Within that environment, the Kremlin has concentrated its spring offensive on what Moscow describes as the Donbas "fortress belt" - a series of strategic towns and cities that stretch from Slovyansk and Kramatorsk in the north to Kostiantynivka in the south. Kyiv continues to refuse to cede the remaining areas of Donbas that Russia seeks to control.
Political and strategic implications
Analysts warn that the slower operational tempo on the ground could erode Russian leverage in future negotiations. President Putin has stated that the conflict cannot conclude unless Russia gains control of the whole Donbas region, which comprises Donetsk and Luhansk. Ukrainian forces still control roughly one fifth of Donetsk, complicating Moscow’s stated objectives.
Brigadier General Andriy Biletsky, commander of Ukraine’s Third Army Corps, told reporters last month that Ukraine had about a six-month window to push Russia onto the back foot and to strengthen Kyiv’s position ahead of any talks. That assessment underscores the limited timeframe some Ukrainian commanders believe exists to shift momentum in Kyiv’s favor.
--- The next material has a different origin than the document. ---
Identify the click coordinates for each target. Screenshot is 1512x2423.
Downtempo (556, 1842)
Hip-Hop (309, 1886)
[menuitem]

Industrial strains and weapon stocks
Observers also point to longer-term constraints on Russia’s capacity to sustain large-scale operations. Mathieu Boulègue of the Center for European Policy Analysis said Moscow is contending with reduced industrial capacity under Western sanctions and falling inventories of many categories of weaponry. He argued that those pressures are gradually changing the Kremlin’s cost-benefit calculus when it comes to continuing the conflict.
How those industrial and logistic strains will influence operations at the front - including the mix between ground advances and aerial campaigns - remains a central question for analysts tracking the conflict.
Outlook
For now, Russia continues to press an air campaign against Ukrainian cities and key infrastructure while advances on the ground proceed at a much slower pace than a year ago. The combination of devastating urban strikes, contested frontline dynamics, and indicators of dwindling Russian gains poses uncertainties for both battlefield trajectories and diplomatic leverage in any future settlement talks.